An innovative competitive procedure with negotiation was adopted, enabling structured engagement with bidders, early alignment with place‑based objectives and the refinement of social value commitments before final tender submission. Social value was weighted at 20% of quality scoring and assessed with the same rigour as technical and commercial proposals.

Crucially, commitments were required to be defined, costed, deliverable and measurable, supported by a delivery framework and robust Governance structure through the build phase. This ensured that social value was contractually binding and actively governed throughout the programme’s lifecycle.

The results demonstrate how procurement‑led delivery can translate infrastructure investment into tangible outcomes for people, place and public services.

Infrastructure and economic outcomes

  • Delivered three months ahead of schedule
  • 12.6km of new fibre installed
  • 85% town‑centre coverage
  • Connectivity enabled for 2,243 businesses and 1,000 homes
  • Over £1.2m of industry investment, alongside £2.1m of Govt funding

Social value outcomes

  • Over £600k of social value delivered, independently assessed via the Social Value Portal
  • 10 temporary FTE construction jobs and 3 permanent FTE roles
  • 1,000+ hours of school and college engagement, supporting digital education and careers awareness
  • £40k invested in skills, employment and digital learning initiatives

Digital inclusion

  • Introduction of an affordable social tariff (£20/month) for residents in receipt of benefits
  • Targeted outreach supporting vulnerable and digitally excluded residents
  • A free lifetime 1Gbps community connection donated to a local town‑centre charity, providing long‑term benefit to the voluntary sector

Environmental impact

  • 2,101.78 tCO₂e savings, achieved through material reuse, recycling, and a coordinated “dig‑once” approach aligned with other town‑centre works

The programme has also received national recognition, after being named a finalist in the Let’s Celebrate Towns Competition by VISA and the British Retail Consortium for connectivity and place‑based awards, validating the approach as best practice beyond the borough.
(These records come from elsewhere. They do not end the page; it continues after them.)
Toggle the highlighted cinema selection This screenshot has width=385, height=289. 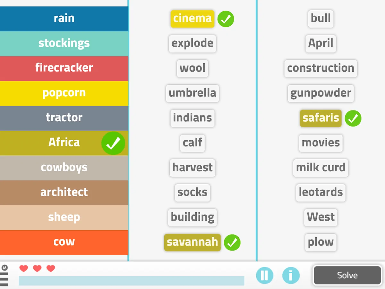click(x=192, y=19)
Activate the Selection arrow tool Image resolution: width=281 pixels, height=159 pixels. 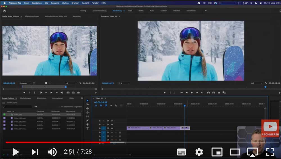[87, 101]
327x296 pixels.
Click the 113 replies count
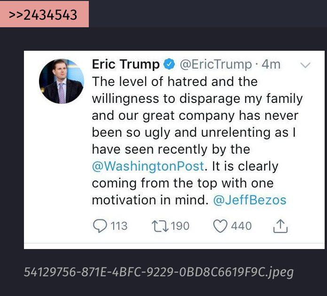click(x=119, y=226)
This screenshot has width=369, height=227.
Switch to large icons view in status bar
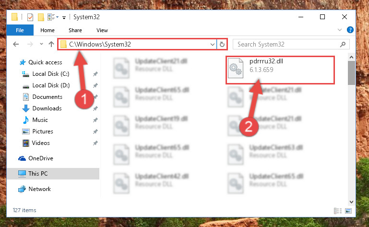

What sets the St Helens DIP apart is how far it moved beyond standard contractual expectations.

Local employment was embedded directly into programme delivery, not only through supplier commitments, but through Founds Group’s own actions. Rainhill resident Josh Abley was appointed to the project team as a Project Support Officer. Josh supported governance, coordination and delivery across project phases, ensuring local people were not just beneficiaries of the infrastructure, but part of delivering it.

Governance also extended beyond the contract boundary. Social value decisions were aligned through Town Deal and Smart Borough governance, involving elected members and community representatives in determining how benefits were allocated, including merit‑based selection of voluntary organisations to receive lifetime digital connectivity.
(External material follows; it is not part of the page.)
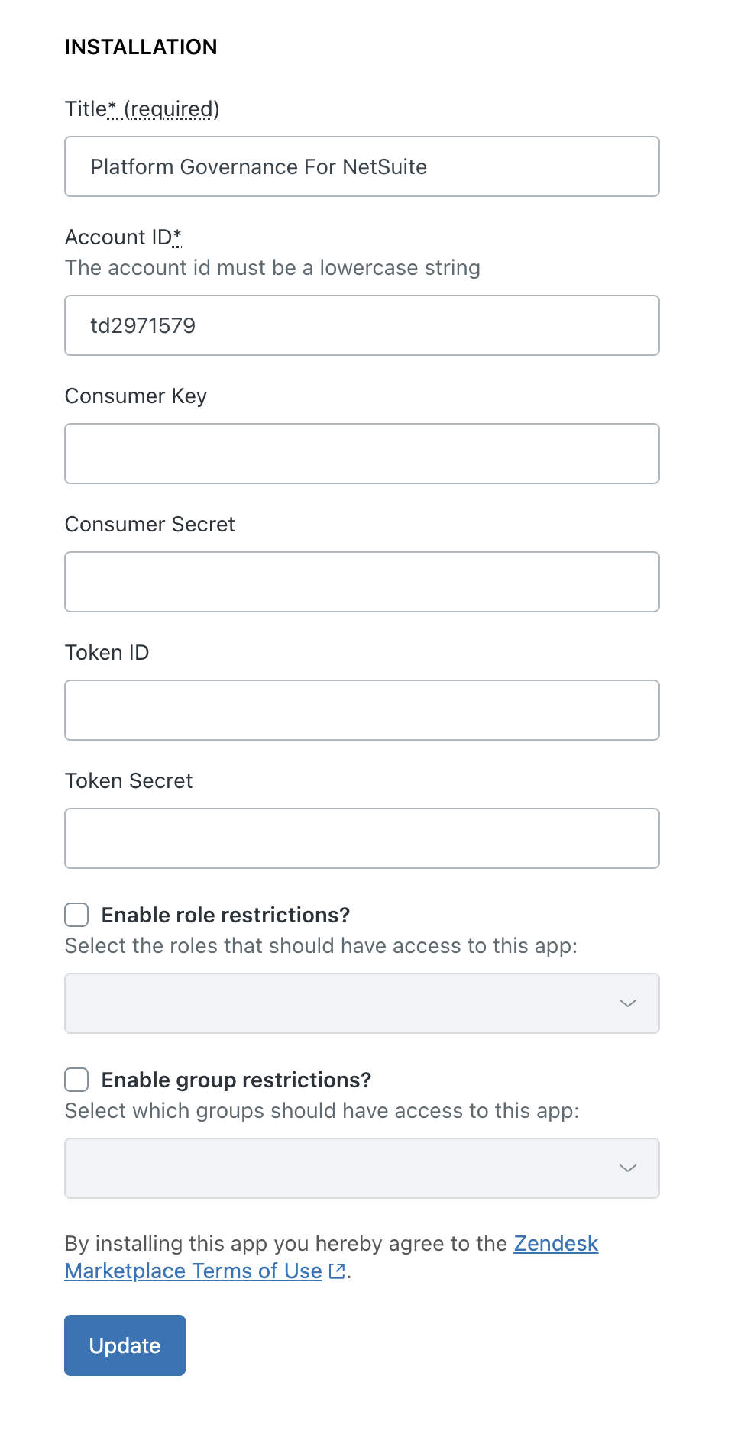This screenshot has width=741, height=1434.
Task: Open the groups selection dropdown
Action: tap(362, 1168)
The success of affordability and inclusion measures has since acted as a catalyst for further Council investment, supporting the development of an open‑access town‑centre Wi‑Fi network and extending digital inclusion benefits across multiple public‑sector services.

The St Helens Digital Infrastructure Programme shows what is possible when procurement is used deliberately to deliver place‑based outcomes. By embedding social value into how projects are procured, governed and delivered, infrastructure investment can create lasting economic, social and digital inclusion benefits.

At Founds Group, this approach underpins our work across digital infrastructure, highways, transport, and placemaking, helping public‑sector partners move from compliance to impact, and from delivery to long‑term legacy.

Hayley O’Brien, MSc, the Senior Project Manager in charge of the delivery, sums up the delivery by commenting

“This Project, and the partnership between Founds Group, Elevate and St Helens Council, is the foundation for the whole Town Centre regeneration. The innovative use of procurement with negotiation ensured that the needs and aspirations of all partners were not only met, but exceeded, which in turn has had monumental benefits for the people of St Helens. This is the perfect example of how working collaboratively from the offset can bring true, meaningful change stemming from infrastructure projects more widely”.